I spoke with a few of Sanders’s contemporaries who had grown up in the same neighborhood, and their memories were rosier: they recalled kids playing stickball on safe, familiar streets until their parents called them home for dinner….

Sid Ganis, a Hollywood producer who grew up in the same building as Sanders, described their neighborhood as an enclave of “ordinary secular Jews,” adding, “Some of us went to Hebrew school, but mainly it was an identity in that it got us out of school on Jewish holidays.” Sanders told me that, in the aftermath of the Second World War, his family “got a call in the middle of the night about some relative of my father’s, who was in a displaced-persons camp in Europe someplace.” Sanders learned that many of his father’s other relatives had perished. Sanders’s parents had been fundamentally apolitical, but he took away a lesson: “An election in 1932 ended up killing fifty million people around the world.”

Sanders’s close friend Richard Sugarman, an Orthodox Jew who teaches religious studies at the University of Vermont, said, “He’s not what you would call rule-observant.” But, Sugarman added, “if you talk about his Jewish identity, it’s strong. It’s certainly more ethnic and cultural than religious—except for his devotion to the ethical part of public life in Judaism, the moral part. He does have a prophetic sensibility.” Sugarman and Sanders were housemates for a while in the seventies, and Sugarman says that his friend would often greet him in the morning by saying, “We’re not crazy, you know,” referring to the anger they felt about social injustices. Sugarman would respond, “Could you say good morning first?”

His older brother Larry, now living in Britain, told NY1 in a recent interview that Roosevelt and Hitler had a profound effect on them. “Jewish boys growing up in that time couldn’t but be aware just how important politics is,” Larry Sanders was quoted as saying. “It’s a matter of life and death.”

But it is not only progressives and disenfranchised voters who’re ‘feeling the bern’, it seems like Sanders is catching fire among those yearning to see the first Jewish president take oath of office in 2017.

A brief search on Twitter reveals that people are excited about the prospects of Sanders being elected as the first Jewish president or heart him for his Jewishness.

“Bernie Sanders is the cool Jewish grandpa we need,” one guy tweeted. “Bernie Sanders for President/my official Jewish grandpa from Brooklyn that I’ll get pizza with,” another one tweeted.

“Got to give credit to Bernie Sanders.

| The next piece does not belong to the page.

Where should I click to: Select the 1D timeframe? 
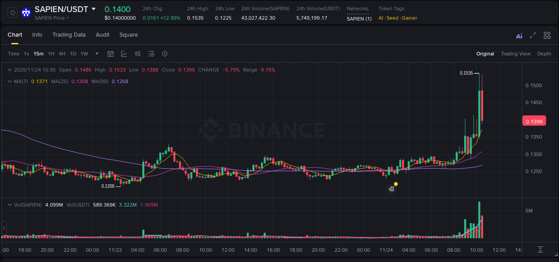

I haven’t seen this much excitement for an old Jewish guy since my kids heard grandpa had presents,” another tweep remarked.

A very active group of Jewish activists recently launched a private Facebook group – Jews For Bernie 2016 – aimed at rallying support for Sanders in the Jewish community. “This group was created to provide information and stimulate discussion among Jewish activists who support the campaign of Bernie Sanders for President in 2016,” the description of the page reads. “Please feel free to invite your friends to join this group and to post interesting articles and your personal reflections the 2016 elections and other political issues from a Jewish perspective. You can also post notices of events and activities that you are carrying out in the Jewish community support of a progressive agenda.” the group has 370 members to date.